More bad news for the climate bill? Fourteen Senate Democrats wrote to party leaders last week objecting to the legislation circulating in the Senate—and the letter’s signatories included some lawmakers generally assumed to be reliable “yes” votes for the bill.
The letter, sent to Senate Majority Leader Harry Reid, bill co-authors John Kerry and Barbara Boxer, and Finance Chair Max Baucus was signed by senators from 14 Midwestern, coal-dependent states—including Minnesota’s Al Franken and Amy Klobuchar, who are usually counted among Democrats supportive of climate legislation. The other signatories were Tom Harkin of Iowa, Michael Bennet and Mark Udall of Colorado, Kent Conrad and Byron Dorgan of North Dakota, Russell Feingold and Herb Kohl of Wisconsin, Carl Levin and Debbie Stabenow of Michigan, Sherrod Brown of Ohio, Roland Burris of Illinois, and Robert Byrd of West Virginia.
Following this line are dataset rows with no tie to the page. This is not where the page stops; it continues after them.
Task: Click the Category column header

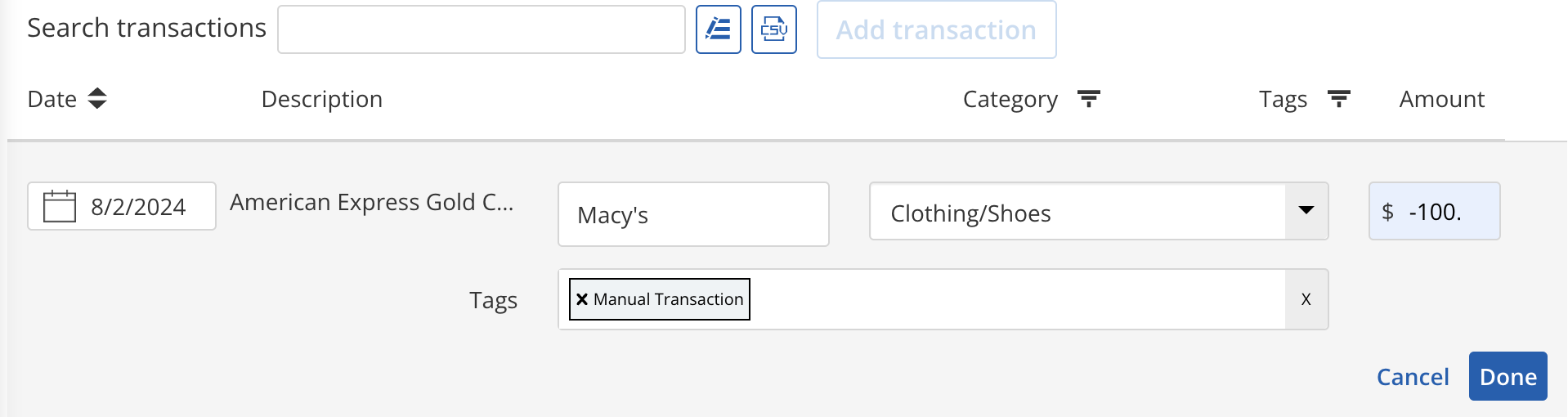Action: tap(1010, 99)
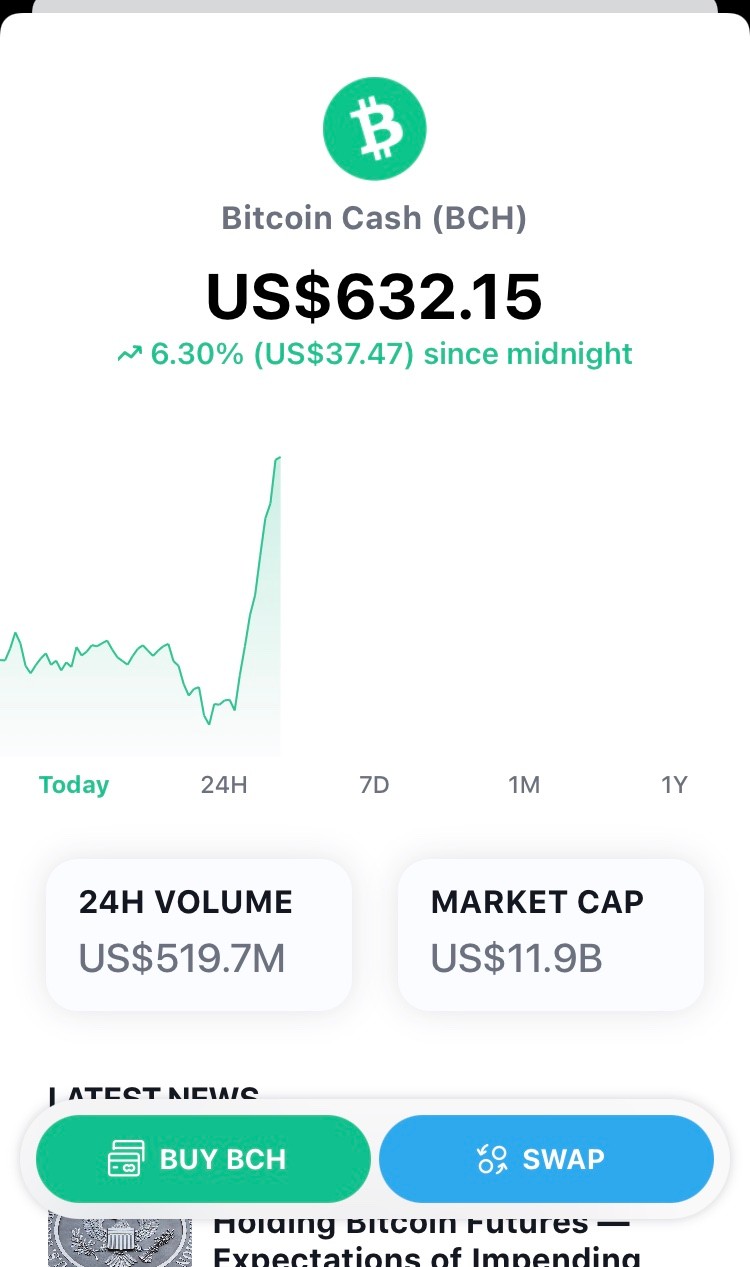Show the 7D price chart
Viewport: 750px width, 1267px height.
[374, 785]
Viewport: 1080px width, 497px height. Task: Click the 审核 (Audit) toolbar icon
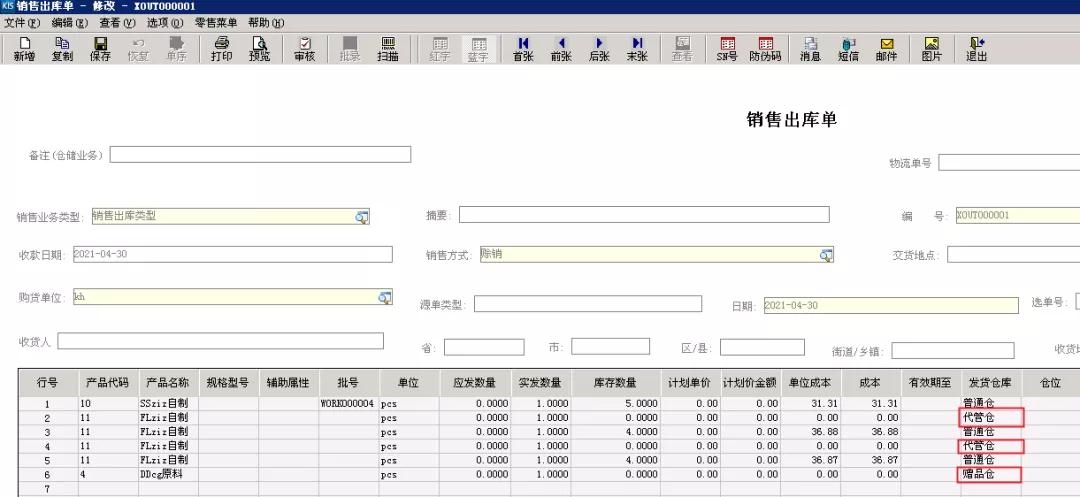[304, 49]
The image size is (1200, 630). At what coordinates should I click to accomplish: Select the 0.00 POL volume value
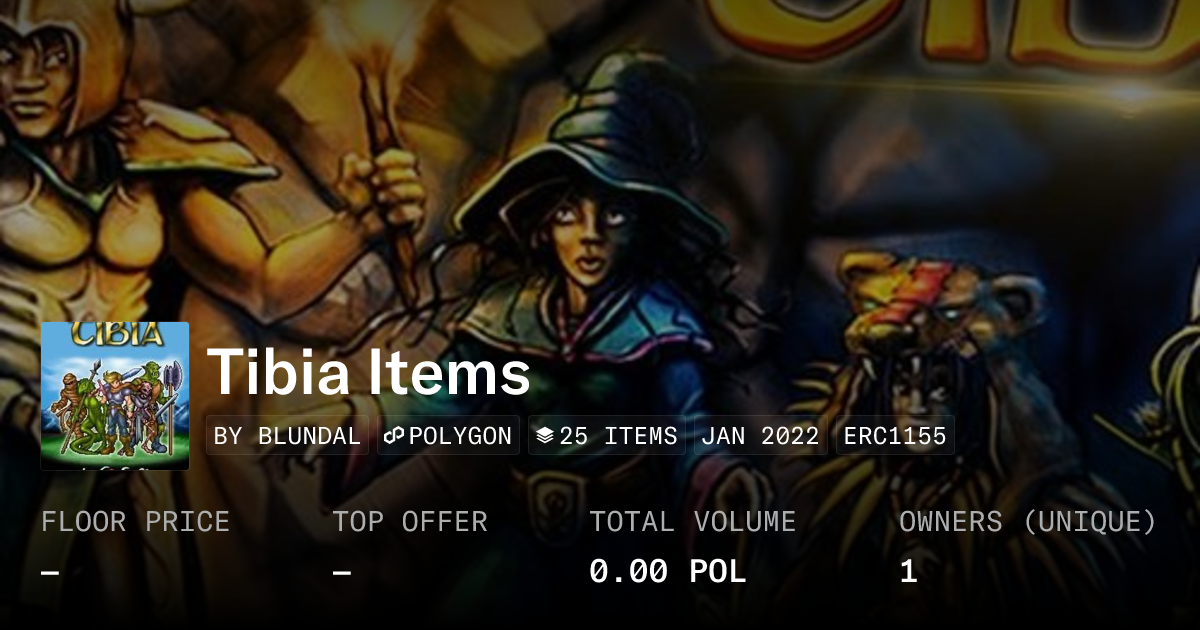667,572
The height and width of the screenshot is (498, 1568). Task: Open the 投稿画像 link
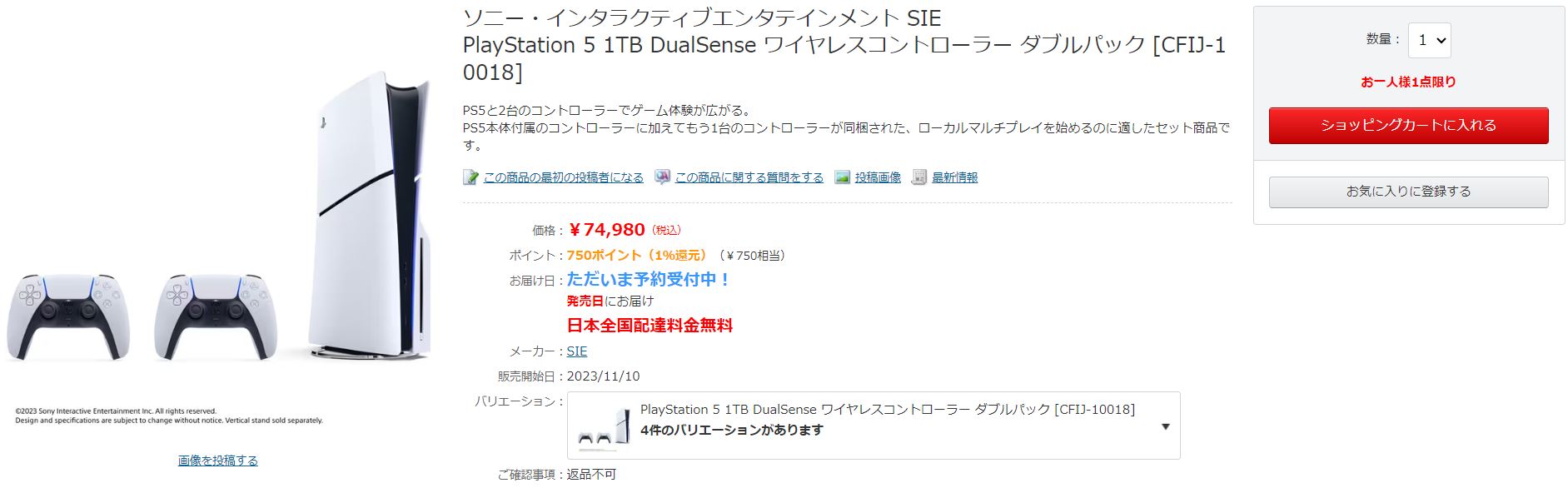click(x=878, y=177)
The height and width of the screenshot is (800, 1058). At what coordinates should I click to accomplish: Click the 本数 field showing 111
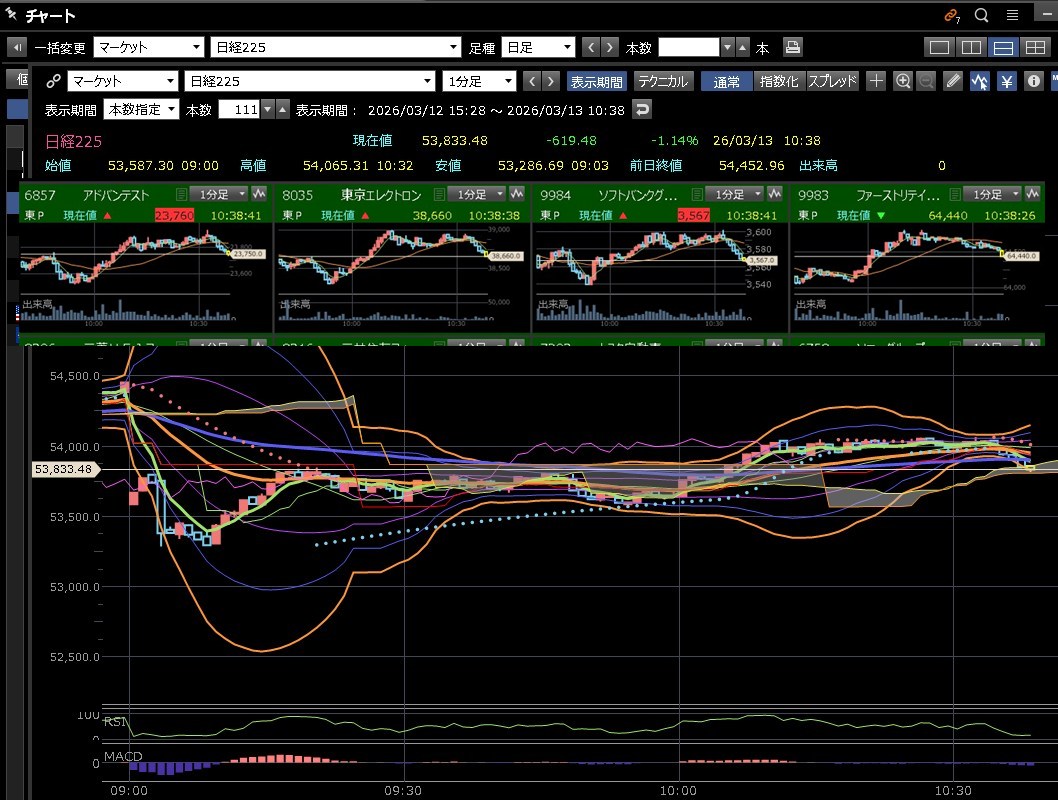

In particular, the senators oppose the way that carbon credits are allocated in the House and the proposed Senate bill, arguing that it unfairly harms states who rely on coal for their energy needs. Their concern is that the House bill and the Senate bill that advanced last week would make higher-emitting utilities—those that burn coal—pay more under cap and trade. Under the House and Senate proposals, the formula by which local electricity distributors recieve free credits is based 50 percent on their total energy sales and 50 percent on their total emissions. The coal state senators want the allocations to be based 100 percent on emissions—meaning that utilities that emit more would get more free credits.
Of course, this would work against the entire logic of the proposed scheme, which is to offer utilities financial incentives to switch to lower-carbon fuel sources. And the existing bills already contain a number of measures to help out coal-burning utilities, such as free allocations for deploying carbon-capture-and-storage technology. Plus, as Nat Keohane, an economist at the Environmental Defense Fund, points out, the bills also contain “other tools” to compensate consumers whose energy costs will rise when their local utilities start paying for their emissions. These tools include a rebate for low-income consumers and, later in the program, a dividend program that would provide rebates to all energy consumers.
Right now, the climate bill needs all the votes it can get from Democrats. So enviros worry that concessions to this bloc could ultimately result in a deal in which coal plants suffer no real penalties for the carbon they pump into the atmopshere. “Dirty coal polluters know their days are numbered and are lobbying for the largest piece of the pie they can get,” said Jason Kowalski, policy coordinator at 1Sky. “It goes against the spirit of this legislation to reward the polluters that caused this problem in the first place.”